When Delia saw the familiar unkempt ginger hair of her brother in the crowd at King’s Cross, she felt a lurch of protectiveness. He was wearing a huge rucksack on both shoulders, a Spaceballs t-shirt and a baggy hoodie: his off-duty Forbidden Planet employee garb. He looked deeply uneasy. He’d
not been to the capital for decades, since they were kids. He didn’t even travel into Newcastle much. Ralph never saw any need: the things he liked were at home. His friends, by and large, were fellow gamers.
She felt even more protective when she heard some lads nearby say ‘Ed Sheeran’s let himself go’ and explode with laughter.
Perhaps Ralph – she’d always wondered this, and it made her stomach contract – didn’t leave home much because his early forays outdoors had not been pleasant.
At Ralph’s request, they went straight to Madame Tussauds, where Ralph was principally interested in dead Prime Ministers and the Chamber of Horrors. Delia tried to imagine explaining to an alien race why it was considered a leisure pastime to look at wax effigies of men who’d poisoned and dismembered their wives at the turn of the last century.
Madame Tussauds’ pleasures exhausted, Delia was at a loss. Ralph submitted to her itinerary of principal tourist occasions, yet he obviously found the humid crush, the tsunami of other bodies pouring towards him on the pavements, difficult. Delia wanted to find a way to make it easier for him, but she feared you didn’t undo a lifetime’s loner habits in one weekend.
‘We should get some lunch!’ she said to Ralph as they crossed the bridge from the Southbank, hoping to appeal to his stomach.
He nodded.
‘Anything you fancy? My treat,’ Delia said.

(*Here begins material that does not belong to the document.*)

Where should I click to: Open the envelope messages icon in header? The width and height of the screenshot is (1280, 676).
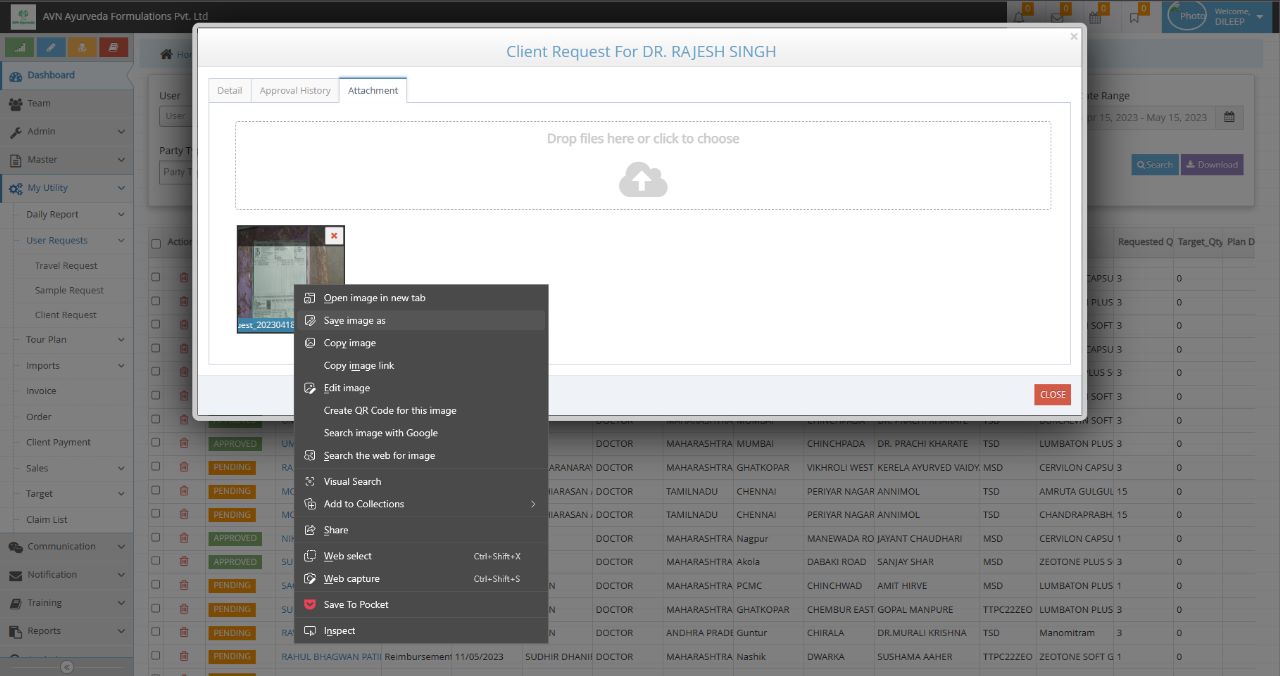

‘Whatever is good,’ Ralph said, and Delia could see him struggling manfully to look like he was having fun for her sake, and it made her sad.
‘Do you want my homemade fried chicken?’ Delia said, and Ralph’s eyes lit up. Ralph had always been the most enthusiastic consumer of Delia’s cooking. She knew that if she was honest and consulted his feelings instead of hers, he wanted to be indoors.
Within an hour he was joyfully installed in Finsbury Park, large legs outstretched, playing his games on Emma’s giant telly while Delia prepared lunch.
‘Yes! The parallax error beheads you!’
They ate at the kitchen table, piles of chicken in panko breadcrumbs, the ‘Glasgow salad’ of chips and ketchup. Delia had done a shop and stuffed the cupboards with Ralph-ish foods. Emma might think she had bulimia.